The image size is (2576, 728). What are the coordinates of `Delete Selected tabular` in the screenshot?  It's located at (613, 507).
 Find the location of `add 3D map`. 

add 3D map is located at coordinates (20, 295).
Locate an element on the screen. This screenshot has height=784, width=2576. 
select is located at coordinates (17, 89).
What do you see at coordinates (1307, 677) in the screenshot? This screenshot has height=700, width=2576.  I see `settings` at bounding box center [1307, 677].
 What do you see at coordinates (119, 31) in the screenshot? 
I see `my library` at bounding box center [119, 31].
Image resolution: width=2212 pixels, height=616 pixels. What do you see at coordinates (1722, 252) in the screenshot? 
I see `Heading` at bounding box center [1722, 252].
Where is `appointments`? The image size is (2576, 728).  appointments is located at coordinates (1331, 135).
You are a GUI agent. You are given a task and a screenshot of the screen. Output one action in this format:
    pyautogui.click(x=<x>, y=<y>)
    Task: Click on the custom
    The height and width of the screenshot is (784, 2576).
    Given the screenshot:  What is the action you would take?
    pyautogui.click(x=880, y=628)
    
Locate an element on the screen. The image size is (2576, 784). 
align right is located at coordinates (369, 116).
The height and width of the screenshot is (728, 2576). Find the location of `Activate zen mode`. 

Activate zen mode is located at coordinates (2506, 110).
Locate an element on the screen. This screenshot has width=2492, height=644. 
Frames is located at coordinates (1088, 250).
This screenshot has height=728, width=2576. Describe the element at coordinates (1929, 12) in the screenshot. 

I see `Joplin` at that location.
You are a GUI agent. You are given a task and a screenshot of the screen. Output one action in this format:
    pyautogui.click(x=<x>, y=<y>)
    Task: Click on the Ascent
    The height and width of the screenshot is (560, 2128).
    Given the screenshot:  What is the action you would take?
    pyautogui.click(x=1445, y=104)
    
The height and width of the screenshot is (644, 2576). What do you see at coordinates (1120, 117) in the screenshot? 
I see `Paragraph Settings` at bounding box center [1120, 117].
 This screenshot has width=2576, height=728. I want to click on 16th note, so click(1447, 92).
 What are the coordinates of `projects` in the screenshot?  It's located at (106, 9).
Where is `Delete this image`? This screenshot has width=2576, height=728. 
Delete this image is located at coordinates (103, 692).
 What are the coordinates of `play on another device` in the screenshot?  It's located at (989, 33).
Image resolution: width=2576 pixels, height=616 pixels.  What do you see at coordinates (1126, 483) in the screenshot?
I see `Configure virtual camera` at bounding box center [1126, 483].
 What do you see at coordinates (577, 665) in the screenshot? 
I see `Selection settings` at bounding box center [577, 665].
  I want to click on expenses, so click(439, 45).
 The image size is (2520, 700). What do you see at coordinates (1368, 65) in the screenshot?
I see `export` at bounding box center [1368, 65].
§ §
Rewrite every line of the records above as a Markdown table with two columns, Row and Line. Number the rows in order and leave out the blank lines.

# Solution to the problem
| Row | Line |
|---|---|
| 1 | The image size is (2576, 728). What are the coordinates of `Delete Selected tabular` in the screenshot?  It's located at (613, 507). |
| 2 |  Find the location of `add 3D map`.  |
| 3 | add 3D map is located at coordinates (20, 295). |
| 4 | Locate an element on the screen. This screenshot has height=784, width=2576.  |
| 5 | select is located at coordinates (17, 89). |
| 6 | What do you see at coordinates (1307, 677) in the screenshot? This screenshot has height=700, width=2576.  I see `settings` at bounding box center [1307, 677]. |
| 7 |  What do you see at coordinates (119, 31) in the screenshot?  |
| 8 | I see `my library` at bounding box center [119, 31]. |
| 9 | Image resolution: width=2212 pixels, height=616 pixels. What do you see at coordinates (1722, 252) in the screenshot?  |
| 10 | I see `Heading` at bounding box center [1722, 252]. |
| 11 | Where is `appointments`? The image size is (2576, 728).  appointments is located at coordinates (1331, 135). |
| 12 | You are a GUI agent. You are given a task and a screenshot of the screen. Output one action in this format: |
| 13 |     pyautogui.click(x=<x>, y=<y>) |
| 14 |     Task: Click on the custom |
| 15 |     The height and width of the screenshot is (784, 2576). |
| 16 |     Given the screenshot:  What is the action you would take? |
| 17 |     pyautogui.click(x=880, y=628) |
| 18 | Locate an element on the screen. The image size is (2576, 784).  |
| 19 | align right is located at coordinates (369, 116). |
| 20 | The height and width of the screenshot is (728, 2576). Find the location of `Activate zen mode`.  |
| 21 | Activate zen mode is located at coordinates (2506, 110). |
| 22 | Locate an element on the screen. This screenshot has width=2492, height=644.  |
| 23 | Frames is located at coordinates (1088, 250). |
| 24 | This screenshot has height=728, width=2576. Describe the element at coordinates (1929, 12) in the screenshot.  |
| 25 | I see `Joplin` at that location. |
| 26 | You are a GUI agent. You are given a task and a screenshot of the screen. Output one action in this format: |
| 27 |     pyautogui.click(x=<x>, y=<y>) |
| 28 |     Task: Click on the Ascent |
| 29 |     The height and width of the screenshot is (560, 2128). |
| 30 |     Given the screenshot:  What is the action you would take? |
| 31 |     pyautogui.click(x=1445, y=104) |
| 32 | The height and width of the screenshot is (644, 2576). What do you see at coordinates (1120, 117) in the screenshot?  |
| 33 | I see `Paragraph Settings` at bounding box center [1120, 117]. |
| 34 |  This screenshot has width=2576, height=728. I want to click on 16th note, so click(1447, 92). |
| 35 |  What are the coordinates of `projects` in the screenshot?  It's located at (106, 9). |
| 36 | Where is `Delete this image`? This screenshot has width=2576, height=728.  |
| 37 | Delete this image is located at coordinates (103, 692). |
| 38 |  What are the coordinates of `play on another device` in the screenshot?  It's located at (989, 33). |
| 39 | Image resolution: width=2576 pixels, height=616 pixels.  What do you see at coordinates (1126, 483) in the screenshot? |
| 40 | I see `Configure virtual camera` at bounding box center [1126, 483]. |
| 41 |  What do you see at coordinates (577, 665) in the screenshot?  |
| 42 | I see `Selection settings` at bounding box center [577, 665]. |
| 43 |   I want to click on expenses, so click(439, 45). |
| 44 |  The image size is (2520, 700). What do you see at coordinates (1368, 65) in the screenshot? |
| 45 | I see `export` at bounding box center [1368, 65]. |